• **SOURCE RECORDS**

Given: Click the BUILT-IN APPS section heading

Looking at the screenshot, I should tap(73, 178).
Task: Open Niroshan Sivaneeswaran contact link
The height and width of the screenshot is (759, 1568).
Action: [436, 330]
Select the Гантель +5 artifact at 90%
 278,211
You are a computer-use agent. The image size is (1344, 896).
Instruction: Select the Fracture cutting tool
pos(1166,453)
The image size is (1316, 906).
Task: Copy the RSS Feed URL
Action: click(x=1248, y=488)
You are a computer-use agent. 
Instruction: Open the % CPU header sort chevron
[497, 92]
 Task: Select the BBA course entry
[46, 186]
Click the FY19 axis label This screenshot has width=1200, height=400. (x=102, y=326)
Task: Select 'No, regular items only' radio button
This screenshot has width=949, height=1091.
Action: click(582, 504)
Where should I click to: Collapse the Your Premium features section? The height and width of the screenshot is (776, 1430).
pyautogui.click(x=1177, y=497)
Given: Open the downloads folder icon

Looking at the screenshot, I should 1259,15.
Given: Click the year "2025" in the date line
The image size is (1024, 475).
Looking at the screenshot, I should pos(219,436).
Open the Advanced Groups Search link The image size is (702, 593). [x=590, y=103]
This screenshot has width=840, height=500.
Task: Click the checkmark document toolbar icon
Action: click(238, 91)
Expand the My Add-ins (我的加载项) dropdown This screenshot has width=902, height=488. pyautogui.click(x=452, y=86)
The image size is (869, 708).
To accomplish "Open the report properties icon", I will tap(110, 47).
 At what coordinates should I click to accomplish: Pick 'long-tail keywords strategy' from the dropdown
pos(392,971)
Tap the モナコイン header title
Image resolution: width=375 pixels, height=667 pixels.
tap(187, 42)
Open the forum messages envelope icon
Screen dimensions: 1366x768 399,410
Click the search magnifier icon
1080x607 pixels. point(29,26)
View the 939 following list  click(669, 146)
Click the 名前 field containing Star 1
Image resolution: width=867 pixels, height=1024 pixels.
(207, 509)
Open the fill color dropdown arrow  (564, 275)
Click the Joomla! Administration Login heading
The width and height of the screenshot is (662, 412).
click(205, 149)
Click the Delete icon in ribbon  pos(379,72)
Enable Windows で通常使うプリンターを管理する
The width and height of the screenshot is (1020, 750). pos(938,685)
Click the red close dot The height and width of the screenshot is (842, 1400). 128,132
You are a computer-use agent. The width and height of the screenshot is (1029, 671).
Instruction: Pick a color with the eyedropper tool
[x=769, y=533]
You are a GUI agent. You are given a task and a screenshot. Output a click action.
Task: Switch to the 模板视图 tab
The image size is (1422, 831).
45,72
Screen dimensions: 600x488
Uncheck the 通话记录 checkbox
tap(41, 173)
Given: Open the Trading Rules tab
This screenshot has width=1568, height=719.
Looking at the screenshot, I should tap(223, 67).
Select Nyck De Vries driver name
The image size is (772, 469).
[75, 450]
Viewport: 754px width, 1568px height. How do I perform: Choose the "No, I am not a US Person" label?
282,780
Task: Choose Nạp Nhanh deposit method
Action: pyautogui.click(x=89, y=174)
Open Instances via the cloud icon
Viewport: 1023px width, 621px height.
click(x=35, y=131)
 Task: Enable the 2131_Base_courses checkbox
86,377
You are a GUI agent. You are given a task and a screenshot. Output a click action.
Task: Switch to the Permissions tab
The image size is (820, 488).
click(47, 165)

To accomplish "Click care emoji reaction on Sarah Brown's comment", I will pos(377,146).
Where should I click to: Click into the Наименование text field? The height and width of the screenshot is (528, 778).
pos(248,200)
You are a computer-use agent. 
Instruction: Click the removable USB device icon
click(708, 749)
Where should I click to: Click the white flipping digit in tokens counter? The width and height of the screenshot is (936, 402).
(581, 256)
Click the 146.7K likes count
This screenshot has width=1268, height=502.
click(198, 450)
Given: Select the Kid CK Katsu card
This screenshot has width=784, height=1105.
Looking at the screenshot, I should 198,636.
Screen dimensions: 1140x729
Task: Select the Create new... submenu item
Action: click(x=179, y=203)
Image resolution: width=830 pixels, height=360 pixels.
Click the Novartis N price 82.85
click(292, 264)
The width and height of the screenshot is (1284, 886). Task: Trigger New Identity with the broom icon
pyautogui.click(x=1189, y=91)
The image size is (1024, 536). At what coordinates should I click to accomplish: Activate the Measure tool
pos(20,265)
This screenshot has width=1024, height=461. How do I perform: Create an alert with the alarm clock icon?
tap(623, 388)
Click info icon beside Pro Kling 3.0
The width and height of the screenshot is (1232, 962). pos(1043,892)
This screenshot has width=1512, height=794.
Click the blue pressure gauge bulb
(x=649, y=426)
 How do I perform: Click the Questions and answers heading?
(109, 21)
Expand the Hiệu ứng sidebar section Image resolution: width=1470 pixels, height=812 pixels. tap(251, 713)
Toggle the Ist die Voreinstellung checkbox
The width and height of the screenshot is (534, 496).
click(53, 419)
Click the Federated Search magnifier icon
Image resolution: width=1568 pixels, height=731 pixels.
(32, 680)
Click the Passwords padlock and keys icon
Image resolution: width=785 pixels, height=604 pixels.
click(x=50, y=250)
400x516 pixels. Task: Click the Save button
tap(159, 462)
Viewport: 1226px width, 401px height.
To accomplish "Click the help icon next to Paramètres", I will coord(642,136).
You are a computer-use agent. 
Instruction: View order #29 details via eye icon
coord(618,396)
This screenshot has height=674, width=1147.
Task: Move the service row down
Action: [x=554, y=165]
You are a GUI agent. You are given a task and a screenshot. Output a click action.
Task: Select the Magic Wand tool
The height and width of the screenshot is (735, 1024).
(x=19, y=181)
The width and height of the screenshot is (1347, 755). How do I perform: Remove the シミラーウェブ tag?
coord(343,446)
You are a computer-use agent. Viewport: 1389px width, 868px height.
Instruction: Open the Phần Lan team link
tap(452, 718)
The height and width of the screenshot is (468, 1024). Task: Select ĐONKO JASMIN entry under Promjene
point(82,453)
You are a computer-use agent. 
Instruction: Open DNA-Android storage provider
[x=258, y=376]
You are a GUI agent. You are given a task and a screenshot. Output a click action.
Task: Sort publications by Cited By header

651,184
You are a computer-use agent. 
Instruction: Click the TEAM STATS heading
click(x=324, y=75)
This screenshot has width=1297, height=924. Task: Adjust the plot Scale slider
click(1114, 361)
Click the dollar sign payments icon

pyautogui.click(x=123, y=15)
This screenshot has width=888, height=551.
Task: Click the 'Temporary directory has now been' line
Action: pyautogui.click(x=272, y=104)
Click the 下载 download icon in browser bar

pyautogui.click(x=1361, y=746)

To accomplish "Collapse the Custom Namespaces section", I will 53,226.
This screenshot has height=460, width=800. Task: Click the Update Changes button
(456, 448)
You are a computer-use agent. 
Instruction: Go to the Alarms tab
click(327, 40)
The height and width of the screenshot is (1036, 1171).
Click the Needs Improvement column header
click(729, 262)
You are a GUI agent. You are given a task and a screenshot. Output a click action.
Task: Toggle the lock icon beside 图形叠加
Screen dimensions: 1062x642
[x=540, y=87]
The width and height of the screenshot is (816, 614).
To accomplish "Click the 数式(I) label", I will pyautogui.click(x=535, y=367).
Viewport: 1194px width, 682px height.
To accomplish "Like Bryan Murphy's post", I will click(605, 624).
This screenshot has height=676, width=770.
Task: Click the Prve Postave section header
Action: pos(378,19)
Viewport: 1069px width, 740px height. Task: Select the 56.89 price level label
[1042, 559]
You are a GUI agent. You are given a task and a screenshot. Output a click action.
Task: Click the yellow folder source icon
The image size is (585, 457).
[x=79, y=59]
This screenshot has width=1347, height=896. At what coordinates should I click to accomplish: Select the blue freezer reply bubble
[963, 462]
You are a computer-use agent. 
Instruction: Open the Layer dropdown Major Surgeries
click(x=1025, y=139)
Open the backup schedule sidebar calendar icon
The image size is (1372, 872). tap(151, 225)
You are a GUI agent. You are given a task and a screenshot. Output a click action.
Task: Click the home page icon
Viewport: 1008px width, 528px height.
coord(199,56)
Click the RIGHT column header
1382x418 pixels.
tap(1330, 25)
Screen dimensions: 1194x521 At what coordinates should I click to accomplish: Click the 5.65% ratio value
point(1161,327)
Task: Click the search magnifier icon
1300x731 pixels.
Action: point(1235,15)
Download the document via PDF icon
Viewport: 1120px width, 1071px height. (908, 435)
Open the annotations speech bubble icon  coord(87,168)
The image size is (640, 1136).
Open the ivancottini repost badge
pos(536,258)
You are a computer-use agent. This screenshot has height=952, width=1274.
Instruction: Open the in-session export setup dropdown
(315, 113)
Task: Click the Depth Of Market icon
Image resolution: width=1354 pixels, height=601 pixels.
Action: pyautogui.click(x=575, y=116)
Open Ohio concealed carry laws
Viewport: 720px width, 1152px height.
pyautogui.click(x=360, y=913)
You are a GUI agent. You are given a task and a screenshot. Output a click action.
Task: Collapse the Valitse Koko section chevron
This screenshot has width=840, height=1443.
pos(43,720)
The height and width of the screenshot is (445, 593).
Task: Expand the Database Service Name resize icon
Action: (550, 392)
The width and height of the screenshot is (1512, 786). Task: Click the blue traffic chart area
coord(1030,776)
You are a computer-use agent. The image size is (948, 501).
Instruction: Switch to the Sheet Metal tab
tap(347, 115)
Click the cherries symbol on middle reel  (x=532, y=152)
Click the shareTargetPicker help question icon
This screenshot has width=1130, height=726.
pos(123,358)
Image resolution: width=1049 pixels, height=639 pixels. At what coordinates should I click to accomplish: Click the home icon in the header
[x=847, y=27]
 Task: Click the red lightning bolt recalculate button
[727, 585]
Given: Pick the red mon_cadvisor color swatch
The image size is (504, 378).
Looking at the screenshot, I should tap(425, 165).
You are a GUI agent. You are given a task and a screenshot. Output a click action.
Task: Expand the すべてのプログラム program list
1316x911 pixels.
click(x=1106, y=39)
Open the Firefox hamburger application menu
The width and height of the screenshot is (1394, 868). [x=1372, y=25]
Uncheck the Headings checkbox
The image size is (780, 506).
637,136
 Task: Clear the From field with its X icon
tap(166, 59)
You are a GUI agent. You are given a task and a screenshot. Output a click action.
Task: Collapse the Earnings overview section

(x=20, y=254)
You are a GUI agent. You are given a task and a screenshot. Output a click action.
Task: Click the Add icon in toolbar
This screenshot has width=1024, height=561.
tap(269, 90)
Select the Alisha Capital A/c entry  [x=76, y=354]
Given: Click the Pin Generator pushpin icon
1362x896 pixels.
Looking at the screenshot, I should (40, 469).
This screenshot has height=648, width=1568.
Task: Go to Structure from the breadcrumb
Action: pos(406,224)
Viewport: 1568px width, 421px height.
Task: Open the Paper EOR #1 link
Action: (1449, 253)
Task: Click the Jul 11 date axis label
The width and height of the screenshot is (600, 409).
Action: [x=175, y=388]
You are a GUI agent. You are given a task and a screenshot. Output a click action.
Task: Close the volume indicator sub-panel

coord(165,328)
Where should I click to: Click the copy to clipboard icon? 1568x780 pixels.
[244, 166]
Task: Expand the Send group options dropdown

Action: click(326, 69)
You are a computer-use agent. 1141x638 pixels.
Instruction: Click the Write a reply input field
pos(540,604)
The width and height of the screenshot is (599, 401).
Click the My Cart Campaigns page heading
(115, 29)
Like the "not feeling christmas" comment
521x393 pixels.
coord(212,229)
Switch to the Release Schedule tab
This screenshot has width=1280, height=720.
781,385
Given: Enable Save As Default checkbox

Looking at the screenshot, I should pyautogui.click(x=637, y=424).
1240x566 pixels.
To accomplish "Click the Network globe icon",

• **THE PROBLEM**
Restate the data word for word. Begin at its first line, end at the line that contains "Click the FY19", and include both.

• **TASK ANSWER**
Given: Click the BUILT-IN APPS section heading

Looking at the screenshot, I should tap(73, 178).
Task: Open Niroshan Sivaneeswaran contact link
The height and width of the screenshot is (759, 1568).
Action: [436, 330]
Select the Гантель +5 artifact at 90%
 278,211
You are a computer-use agent. The image size is (1344, 896).
Instruction: Select the Fracture cutting tool
pos(1166,453)
The image size is (1316, 906).
Task: Copy the RSS Feed URL
Action: click(x=1248, y=488)
You are a computer-use agent. 
Instruction: Open the % CPU header sort chevron
[497, 92]
 Task: Select the BBA course entry
[46, 186]
Click the FY19 axis label This screenshot has width=1200, height=400. (x=102, y=326)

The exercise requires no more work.